I’m more realistic. If you want to be different, be different. Better yourself by setting yourself small goals and you will become more confident in yourself. You won’t have to motivation for a large goal. There’s something you could do that would better you that you feel is so small that it’s not worth doing, but it will be. Maybe start by making your bed in the morning. It’s quick and easy, and you’ll have accomplished something, even if it’s small.

A small sense of accomplishment will help motivate you in your next small goal. Accomplishing that goal will motivate you to your next goal. Soon, that feeling of accomplishment will build your confidence in yourself.

The key is to start small. Aim up, but aim for something low enough that you know you can achieve it. Don’t compare yourself to others when trying to better yourself. Compare yourself to how you were previously. Then, even small improvements will feel like real growth.

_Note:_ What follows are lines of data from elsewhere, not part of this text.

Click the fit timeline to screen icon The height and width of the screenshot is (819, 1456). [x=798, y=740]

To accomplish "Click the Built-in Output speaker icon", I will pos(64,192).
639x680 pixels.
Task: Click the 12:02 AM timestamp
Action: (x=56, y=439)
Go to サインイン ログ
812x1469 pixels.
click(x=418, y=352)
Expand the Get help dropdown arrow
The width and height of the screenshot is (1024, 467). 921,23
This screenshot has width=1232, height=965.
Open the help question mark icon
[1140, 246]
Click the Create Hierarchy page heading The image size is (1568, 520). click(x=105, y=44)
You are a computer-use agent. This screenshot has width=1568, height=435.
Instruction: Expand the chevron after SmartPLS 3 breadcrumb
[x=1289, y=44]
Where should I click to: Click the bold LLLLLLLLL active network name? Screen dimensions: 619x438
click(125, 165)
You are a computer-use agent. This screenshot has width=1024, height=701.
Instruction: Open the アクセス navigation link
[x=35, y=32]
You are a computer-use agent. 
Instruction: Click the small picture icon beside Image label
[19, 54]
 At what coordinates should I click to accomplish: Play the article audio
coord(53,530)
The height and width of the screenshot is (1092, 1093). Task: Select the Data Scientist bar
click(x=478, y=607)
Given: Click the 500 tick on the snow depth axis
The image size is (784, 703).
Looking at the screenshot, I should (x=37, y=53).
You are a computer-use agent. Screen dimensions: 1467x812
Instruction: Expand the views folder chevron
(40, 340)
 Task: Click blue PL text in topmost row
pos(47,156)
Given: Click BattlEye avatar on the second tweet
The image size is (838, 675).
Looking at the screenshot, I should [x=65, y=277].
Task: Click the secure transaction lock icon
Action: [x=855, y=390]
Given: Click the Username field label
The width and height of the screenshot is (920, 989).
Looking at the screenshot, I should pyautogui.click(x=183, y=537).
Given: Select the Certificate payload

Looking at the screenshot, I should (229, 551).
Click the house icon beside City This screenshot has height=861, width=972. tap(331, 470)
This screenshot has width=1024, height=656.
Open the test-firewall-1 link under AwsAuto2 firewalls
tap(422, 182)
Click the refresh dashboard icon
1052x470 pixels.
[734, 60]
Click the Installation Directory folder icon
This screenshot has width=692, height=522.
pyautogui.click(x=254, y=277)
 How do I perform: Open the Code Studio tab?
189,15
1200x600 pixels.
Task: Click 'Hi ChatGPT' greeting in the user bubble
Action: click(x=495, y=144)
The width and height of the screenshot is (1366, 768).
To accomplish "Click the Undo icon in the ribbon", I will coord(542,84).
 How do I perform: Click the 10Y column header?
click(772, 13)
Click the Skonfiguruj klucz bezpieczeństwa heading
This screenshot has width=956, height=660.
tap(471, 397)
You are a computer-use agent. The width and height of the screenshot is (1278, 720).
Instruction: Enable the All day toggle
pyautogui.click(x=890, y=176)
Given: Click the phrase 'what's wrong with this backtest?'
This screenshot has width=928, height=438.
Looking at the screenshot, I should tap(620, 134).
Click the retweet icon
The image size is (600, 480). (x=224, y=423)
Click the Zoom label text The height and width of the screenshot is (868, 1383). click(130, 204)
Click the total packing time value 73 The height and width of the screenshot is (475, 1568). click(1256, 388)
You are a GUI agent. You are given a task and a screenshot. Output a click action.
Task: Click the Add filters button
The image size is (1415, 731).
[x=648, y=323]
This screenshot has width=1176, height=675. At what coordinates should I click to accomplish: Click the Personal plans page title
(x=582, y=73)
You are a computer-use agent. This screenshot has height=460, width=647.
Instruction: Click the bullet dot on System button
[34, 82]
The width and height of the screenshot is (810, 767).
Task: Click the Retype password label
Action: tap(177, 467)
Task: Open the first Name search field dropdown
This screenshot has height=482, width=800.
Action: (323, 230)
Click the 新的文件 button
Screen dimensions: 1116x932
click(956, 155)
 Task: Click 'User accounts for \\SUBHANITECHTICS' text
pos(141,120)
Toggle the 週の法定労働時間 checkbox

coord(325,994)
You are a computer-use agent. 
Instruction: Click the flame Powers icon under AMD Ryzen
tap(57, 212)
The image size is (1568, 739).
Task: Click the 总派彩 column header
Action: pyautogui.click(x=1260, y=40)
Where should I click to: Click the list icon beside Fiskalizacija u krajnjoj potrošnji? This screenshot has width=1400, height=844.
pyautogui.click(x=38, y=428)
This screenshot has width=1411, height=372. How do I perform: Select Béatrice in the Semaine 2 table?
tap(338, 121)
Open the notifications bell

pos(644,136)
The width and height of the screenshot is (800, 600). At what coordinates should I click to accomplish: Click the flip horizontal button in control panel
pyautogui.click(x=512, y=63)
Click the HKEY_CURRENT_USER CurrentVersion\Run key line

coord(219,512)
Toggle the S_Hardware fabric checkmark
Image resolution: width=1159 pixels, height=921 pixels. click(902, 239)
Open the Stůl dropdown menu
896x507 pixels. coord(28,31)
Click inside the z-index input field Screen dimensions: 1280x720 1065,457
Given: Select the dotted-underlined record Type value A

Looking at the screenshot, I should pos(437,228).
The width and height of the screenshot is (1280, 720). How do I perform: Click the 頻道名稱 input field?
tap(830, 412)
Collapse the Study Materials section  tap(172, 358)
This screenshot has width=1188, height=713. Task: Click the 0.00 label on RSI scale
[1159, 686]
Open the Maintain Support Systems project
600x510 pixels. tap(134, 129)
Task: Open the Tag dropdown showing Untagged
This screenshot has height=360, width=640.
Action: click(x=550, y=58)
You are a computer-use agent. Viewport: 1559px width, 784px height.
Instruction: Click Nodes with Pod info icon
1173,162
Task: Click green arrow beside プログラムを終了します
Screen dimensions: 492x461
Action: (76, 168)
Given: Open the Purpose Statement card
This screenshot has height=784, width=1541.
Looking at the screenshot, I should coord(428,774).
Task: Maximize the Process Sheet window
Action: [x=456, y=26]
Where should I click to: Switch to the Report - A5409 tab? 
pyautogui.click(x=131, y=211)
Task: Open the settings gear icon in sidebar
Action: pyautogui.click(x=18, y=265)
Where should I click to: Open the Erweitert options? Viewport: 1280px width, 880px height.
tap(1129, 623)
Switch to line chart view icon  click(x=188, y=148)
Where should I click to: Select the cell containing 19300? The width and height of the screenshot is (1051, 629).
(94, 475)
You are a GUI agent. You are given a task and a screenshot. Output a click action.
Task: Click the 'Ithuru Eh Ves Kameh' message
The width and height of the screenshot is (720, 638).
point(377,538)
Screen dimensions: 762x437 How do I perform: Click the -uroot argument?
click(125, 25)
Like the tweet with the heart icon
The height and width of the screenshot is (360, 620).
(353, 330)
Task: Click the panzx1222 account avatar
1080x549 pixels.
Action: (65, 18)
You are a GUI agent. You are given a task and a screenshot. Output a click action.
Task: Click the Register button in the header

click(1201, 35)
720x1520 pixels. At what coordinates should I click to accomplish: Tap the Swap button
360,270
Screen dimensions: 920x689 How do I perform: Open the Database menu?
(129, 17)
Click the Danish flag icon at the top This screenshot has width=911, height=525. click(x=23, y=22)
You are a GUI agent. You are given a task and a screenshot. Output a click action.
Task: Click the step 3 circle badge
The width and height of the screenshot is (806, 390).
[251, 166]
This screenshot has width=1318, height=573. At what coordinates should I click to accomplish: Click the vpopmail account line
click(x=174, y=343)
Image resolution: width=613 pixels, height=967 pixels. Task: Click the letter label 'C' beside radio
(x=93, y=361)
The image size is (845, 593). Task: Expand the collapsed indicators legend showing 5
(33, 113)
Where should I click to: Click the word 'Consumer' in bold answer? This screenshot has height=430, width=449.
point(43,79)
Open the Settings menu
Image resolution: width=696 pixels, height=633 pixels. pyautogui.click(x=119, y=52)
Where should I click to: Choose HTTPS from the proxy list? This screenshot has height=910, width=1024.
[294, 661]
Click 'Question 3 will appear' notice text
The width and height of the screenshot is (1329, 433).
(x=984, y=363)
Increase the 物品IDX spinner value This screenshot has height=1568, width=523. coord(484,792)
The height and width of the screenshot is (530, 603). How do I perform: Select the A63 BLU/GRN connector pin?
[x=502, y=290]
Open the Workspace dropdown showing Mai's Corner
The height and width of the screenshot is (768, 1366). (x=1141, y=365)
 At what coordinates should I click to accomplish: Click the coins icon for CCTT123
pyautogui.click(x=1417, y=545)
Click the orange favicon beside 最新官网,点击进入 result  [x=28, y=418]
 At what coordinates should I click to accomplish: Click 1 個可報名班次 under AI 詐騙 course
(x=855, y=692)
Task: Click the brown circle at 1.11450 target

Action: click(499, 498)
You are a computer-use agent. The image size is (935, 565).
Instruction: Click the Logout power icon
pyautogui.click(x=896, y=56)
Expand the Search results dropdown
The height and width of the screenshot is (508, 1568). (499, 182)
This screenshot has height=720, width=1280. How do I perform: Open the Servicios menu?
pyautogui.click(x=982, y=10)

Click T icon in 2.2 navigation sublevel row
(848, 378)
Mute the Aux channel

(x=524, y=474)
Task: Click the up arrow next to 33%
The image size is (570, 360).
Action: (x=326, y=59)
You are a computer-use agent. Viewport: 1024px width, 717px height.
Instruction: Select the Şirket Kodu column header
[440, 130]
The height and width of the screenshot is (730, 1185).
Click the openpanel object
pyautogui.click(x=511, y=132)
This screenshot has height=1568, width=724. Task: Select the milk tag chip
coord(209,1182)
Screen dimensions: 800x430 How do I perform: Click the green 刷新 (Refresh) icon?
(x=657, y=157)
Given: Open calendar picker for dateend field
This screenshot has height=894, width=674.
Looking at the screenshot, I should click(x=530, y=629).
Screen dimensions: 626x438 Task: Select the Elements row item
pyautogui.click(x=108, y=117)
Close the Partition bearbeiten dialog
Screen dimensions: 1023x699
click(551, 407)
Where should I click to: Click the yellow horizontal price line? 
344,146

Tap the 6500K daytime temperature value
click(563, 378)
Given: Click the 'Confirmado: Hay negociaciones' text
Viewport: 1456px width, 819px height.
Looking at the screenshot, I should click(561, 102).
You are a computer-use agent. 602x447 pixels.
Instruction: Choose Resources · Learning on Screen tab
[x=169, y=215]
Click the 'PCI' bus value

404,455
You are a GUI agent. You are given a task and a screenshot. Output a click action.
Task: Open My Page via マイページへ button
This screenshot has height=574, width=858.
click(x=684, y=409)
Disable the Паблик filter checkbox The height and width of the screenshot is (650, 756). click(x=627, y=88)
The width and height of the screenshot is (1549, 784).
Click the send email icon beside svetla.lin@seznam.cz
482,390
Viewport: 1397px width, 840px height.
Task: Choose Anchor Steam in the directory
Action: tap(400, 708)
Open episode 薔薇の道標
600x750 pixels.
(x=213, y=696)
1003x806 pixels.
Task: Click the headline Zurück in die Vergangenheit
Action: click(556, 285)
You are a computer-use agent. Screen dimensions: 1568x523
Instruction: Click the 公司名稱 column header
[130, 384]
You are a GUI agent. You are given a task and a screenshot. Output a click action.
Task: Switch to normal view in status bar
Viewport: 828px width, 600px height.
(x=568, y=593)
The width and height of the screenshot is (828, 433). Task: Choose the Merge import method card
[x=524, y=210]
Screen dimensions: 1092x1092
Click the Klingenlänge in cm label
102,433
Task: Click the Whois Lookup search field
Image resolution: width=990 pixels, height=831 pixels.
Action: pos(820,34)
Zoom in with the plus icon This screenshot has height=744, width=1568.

As part of bettering yourself, try taking up some new activities, preferably in a group environment so you meet new people. Maybe join a dance class, or a cooking class, or a martial arts club.

You probably won’t start a relationship right away. When you don’t like yourself, people will recognise it. Your lack of confidence in your self is signalling to others that you’re not worth their time. You’re going to change this by building your confidence in yourself. Focus on that for now. When you know that you’re worth somebody else’s time, attention and love, you’ll find that somebody.

I know you can do all of this, even if you don’t yet. Just find something you know you can do now, no matter how small that might be.

And don’t worry about being late. I know lots of people who didn’t meet their partners until later in life, or who didn’t have children until later in life. There’s plenty of time for you to get the things you want for yourself.